No pictures should be carried over. Output all other parts of the entries verbatim.

** Data supplied follows **

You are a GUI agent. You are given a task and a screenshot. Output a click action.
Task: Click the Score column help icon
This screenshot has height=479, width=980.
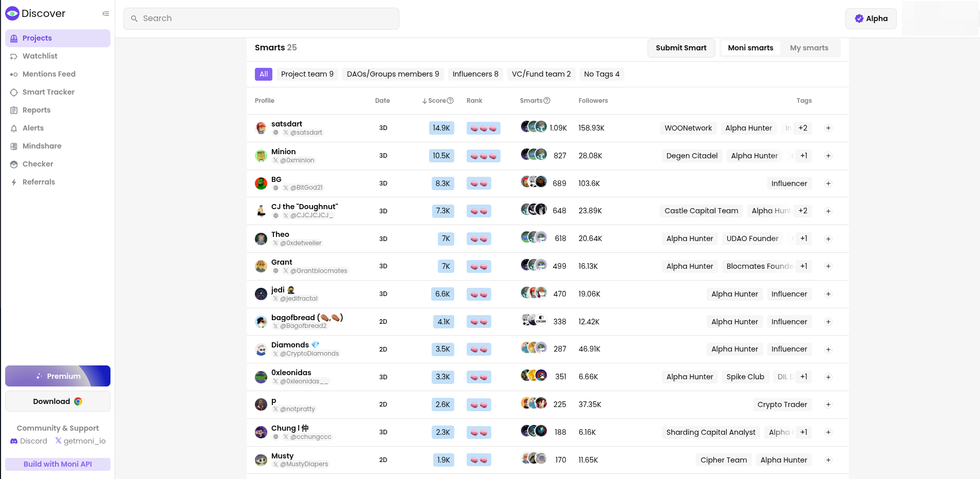[x=450, y=101]
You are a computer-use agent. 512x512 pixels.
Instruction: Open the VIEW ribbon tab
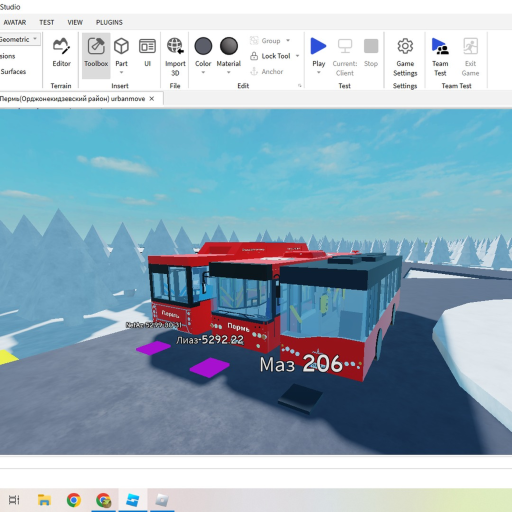[75, 22]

** End of Data supplied **

# Result for this exercise
You are a GUI agent. You are given a task and a screenshot. Output a click action.
Task: Click the Score column help icon
This screenshot has height=479, width=980.
[x=450, y=101]
You are a computer-use agent. 512x512 pixels.
Instruction: Open the VIEW ribbon tab
[75, 22]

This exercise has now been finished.